▶ **Collected data**
= Beginning of Section =

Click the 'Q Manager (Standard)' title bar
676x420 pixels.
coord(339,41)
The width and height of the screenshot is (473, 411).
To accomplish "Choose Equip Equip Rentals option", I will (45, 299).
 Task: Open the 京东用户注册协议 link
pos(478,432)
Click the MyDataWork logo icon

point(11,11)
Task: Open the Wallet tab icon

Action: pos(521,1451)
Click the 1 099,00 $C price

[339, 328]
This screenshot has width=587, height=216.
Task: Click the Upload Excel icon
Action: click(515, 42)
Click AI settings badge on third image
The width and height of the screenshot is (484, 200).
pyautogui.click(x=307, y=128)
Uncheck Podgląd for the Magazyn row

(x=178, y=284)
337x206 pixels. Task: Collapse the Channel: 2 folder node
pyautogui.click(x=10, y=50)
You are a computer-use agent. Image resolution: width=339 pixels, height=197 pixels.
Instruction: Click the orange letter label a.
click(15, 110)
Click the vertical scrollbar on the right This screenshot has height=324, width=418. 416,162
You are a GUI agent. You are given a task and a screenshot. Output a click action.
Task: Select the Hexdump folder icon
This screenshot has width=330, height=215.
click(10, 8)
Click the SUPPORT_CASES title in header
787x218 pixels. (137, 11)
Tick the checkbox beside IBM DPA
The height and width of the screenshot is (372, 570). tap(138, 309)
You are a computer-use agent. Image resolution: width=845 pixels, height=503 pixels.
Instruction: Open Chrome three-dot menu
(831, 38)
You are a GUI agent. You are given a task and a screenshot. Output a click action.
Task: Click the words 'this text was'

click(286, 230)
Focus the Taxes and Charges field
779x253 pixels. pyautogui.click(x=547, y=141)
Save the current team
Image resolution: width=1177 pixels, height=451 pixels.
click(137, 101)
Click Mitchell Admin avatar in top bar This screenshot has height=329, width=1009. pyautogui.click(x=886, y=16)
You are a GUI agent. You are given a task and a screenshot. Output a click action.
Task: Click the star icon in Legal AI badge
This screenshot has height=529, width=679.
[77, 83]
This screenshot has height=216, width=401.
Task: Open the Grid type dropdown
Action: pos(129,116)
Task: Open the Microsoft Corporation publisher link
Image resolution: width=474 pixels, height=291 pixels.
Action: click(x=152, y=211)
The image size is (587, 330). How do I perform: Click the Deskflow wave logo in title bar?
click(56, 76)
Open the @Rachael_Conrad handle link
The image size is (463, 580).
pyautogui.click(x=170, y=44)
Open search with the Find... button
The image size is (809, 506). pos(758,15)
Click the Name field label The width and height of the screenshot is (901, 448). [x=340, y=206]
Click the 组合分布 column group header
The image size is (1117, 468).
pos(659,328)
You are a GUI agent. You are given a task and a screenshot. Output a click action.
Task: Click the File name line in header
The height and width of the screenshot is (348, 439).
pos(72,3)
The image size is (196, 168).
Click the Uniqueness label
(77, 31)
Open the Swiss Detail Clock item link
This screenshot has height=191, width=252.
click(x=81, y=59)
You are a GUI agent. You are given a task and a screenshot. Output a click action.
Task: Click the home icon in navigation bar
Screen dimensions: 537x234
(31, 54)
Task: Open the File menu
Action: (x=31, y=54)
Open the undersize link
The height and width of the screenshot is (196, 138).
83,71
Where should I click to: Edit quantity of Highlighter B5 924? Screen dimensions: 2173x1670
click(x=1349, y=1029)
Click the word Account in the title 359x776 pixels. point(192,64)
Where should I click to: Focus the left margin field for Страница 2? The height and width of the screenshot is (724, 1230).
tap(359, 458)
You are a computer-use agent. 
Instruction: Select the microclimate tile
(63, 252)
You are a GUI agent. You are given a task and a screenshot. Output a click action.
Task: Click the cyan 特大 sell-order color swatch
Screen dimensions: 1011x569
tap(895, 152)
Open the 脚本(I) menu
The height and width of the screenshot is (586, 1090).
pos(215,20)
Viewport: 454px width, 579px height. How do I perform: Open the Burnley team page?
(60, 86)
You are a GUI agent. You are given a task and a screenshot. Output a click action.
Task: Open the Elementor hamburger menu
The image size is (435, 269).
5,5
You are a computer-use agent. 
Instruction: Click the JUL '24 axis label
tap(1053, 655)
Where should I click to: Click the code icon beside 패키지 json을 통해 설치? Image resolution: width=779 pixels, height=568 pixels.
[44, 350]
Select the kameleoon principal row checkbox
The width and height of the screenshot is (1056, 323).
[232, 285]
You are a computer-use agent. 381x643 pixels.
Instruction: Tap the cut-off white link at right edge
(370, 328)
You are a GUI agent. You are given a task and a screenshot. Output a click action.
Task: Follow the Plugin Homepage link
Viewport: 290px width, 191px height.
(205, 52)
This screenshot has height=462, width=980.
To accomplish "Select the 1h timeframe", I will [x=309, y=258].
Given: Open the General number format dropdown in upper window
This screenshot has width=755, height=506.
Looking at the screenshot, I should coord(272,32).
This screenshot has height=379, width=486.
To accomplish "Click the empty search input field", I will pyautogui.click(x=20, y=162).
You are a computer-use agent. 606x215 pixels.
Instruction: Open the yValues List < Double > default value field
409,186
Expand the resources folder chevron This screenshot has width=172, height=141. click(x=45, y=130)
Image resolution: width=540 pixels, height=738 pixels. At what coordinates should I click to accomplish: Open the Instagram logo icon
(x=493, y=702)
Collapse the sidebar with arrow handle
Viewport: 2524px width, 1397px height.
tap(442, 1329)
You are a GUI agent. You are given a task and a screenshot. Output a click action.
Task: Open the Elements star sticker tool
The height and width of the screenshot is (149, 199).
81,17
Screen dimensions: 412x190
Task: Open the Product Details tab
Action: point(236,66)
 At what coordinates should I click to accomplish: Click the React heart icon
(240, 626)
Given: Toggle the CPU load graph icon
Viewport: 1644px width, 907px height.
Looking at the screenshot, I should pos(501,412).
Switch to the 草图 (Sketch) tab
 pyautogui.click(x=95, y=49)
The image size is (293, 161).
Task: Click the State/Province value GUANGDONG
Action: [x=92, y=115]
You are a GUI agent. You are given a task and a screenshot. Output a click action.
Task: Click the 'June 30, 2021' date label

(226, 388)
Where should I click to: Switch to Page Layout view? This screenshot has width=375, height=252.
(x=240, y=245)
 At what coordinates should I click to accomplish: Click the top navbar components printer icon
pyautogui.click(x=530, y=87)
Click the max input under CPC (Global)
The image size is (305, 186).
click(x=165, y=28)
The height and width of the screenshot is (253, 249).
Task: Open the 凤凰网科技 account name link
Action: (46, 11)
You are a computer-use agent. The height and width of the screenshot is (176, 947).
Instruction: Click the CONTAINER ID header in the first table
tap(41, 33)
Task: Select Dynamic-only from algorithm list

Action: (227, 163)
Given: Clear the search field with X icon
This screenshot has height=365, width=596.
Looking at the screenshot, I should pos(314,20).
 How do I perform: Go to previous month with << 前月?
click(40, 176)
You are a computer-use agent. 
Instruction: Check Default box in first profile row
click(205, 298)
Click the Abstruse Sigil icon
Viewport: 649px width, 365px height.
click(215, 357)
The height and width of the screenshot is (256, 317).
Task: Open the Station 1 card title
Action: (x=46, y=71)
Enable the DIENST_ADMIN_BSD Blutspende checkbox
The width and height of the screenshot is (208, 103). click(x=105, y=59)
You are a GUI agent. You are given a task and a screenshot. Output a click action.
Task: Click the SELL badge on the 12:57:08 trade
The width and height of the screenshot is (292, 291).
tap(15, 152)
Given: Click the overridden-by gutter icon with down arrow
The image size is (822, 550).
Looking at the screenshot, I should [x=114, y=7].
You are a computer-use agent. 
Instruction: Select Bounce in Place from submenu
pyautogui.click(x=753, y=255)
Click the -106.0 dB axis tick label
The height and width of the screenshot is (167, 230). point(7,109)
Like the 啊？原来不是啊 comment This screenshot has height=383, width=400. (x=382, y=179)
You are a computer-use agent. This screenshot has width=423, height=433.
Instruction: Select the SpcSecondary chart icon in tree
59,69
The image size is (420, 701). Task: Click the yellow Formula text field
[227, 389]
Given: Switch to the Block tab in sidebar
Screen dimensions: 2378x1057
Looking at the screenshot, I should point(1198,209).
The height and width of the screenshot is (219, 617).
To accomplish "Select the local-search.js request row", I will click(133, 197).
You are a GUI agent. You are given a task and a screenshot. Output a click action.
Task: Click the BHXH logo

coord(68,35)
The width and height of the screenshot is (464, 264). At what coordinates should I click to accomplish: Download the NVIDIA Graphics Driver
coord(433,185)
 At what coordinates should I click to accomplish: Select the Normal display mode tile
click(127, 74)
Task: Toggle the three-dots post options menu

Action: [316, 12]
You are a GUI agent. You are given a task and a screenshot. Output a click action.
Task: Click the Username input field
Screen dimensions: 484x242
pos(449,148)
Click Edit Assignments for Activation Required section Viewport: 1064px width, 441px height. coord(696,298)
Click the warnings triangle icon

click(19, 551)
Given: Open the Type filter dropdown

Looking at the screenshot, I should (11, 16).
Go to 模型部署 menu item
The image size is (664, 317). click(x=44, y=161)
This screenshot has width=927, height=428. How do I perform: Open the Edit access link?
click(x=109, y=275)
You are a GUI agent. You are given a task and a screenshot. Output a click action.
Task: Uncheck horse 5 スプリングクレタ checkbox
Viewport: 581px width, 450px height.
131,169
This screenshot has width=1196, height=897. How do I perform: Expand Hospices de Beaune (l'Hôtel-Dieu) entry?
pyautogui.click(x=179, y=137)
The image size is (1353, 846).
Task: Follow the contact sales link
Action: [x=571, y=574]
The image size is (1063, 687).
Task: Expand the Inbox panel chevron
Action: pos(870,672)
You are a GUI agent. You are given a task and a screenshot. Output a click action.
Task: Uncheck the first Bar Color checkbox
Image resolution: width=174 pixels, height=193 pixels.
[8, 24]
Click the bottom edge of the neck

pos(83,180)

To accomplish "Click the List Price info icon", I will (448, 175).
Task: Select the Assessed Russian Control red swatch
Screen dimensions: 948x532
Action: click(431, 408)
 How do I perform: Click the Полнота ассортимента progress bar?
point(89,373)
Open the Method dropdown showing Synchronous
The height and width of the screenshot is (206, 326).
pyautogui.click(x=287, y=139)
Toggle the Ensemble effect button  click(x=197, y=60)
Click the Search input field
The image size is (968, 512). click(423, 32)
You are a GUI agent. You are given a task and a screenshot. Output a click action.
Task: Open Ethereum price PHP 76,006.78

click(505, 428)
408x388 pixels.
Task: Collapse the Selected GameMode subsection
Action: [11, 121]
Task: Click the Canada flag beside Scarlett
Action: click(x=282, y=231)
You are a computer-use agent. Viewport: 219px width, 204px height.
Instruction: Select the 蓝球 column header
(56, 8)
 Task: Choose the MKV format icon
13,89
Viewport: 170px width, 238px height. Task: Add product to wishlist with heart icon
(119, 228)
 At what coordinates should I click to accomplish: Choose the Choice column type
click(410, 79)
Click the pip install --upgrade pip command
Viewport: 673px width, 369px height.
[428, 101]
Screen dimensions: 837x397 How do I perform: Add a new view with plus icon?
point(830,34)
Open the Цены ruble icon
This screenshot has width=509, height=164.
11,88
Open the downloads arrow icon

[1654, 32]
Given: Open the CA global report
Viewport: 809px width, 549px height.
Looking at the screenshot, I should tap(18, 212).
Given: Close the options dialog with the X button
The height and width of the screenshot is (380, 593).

= End of Section =

▶ **About this exercise**
If a line above holds the word "will", copy it.

▶ **Your response**
To accomplish "Choose Equip Equip Rentals option", I will (45, 299).
To accomplish "Select the 1h timeframe", I will [x=309, y=258].
To accomplish "Click the empty search input field", I will pyautogui.click(x=20, y=162).
To accomplish "Select the local-search.js request row", I will click(133, 197).
To accomplish "Click the List Price info icon", I will (448, 175).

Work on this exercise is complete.